Under order 8 rule 6 A(1) of the Code of

Civil Procedure, a defendant in suit may in addition to his right of pleading a set off under rule 6, set up by way of counter claim any right or claim in respect of cause of action accruing to him against the plaintiff either before or after filing of suit "but before the defendant has delivered his defence or before the time limited for delivering his defence had expired".

As regards limitation, way back in L.J.

Leach & Co. Ltd V. Jardine Skinner and Co., AIR 1957

SC 357, the Supreme Court held that the Court would as a rule decline to allow amendments if a fresh suit on the amended claim would be barred by limitation on the date of application. In Laxmidas Dayabhai Kabrawala V.

Nanabhai Chunilal Kabrawala, AIR 1964 SC 11, it was held that amendment can be refused when the effect of it would be to take away from a party a legal right which had accrued to him by lapse of time. It may be so when fresh allegations are added or fresh reliefs are sought by way of amendment. Reference may also be made to Punjab National Bank Vs. Indian Bank, (2003) 6

SCC 79, T.N. Alloy Foundry Co. Ltd V. T.N. Electricity

Board, (2004) 3 SCC 392 and Raj Kumar V. Dipender Kaur

Sethi, (2005) 9 SCC 304.

Though the appellant claimed that the cause of action had arisen on 13.12.2002 when he received notice of the suit it is plain that the cause of action accrued on handing over the cheque allegedly as a security which got dishonoured. The appellant did institute a criminal case under Section 138 of the

Negotiable Instruments Act but for reasons known to him, withdrew the same. If on the date when he filed the amendment application he could not file a suit of his own for recovery of money, it would follow that he cannot seek the same relief by way of counter claim in the present suit. That part of the proposed amendment therefore, could not be allowed.

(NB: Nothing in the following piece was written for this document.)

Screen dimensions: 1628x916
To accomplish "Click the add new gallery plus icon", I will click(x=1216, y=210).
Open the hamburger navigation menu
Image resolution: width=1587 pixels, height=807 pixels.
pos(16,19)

In view of the above discussions, while the proposed amendments in paragraphs 2, 4, 5 and 10 of the written statement, referred to above, are fit to be allowed, those related to the counter claim was rightly rejected. The impugned order of the Additional

District Judge dated 18.8.2006 as that of the learned

Single Judge dated 3.5.2006 are accordingly modified to this extent, and the writ petition and the appeal of the appellant are thus allowed in part to that extent. [AJAY RASTOGI], J. [S.N. JHA], CJ.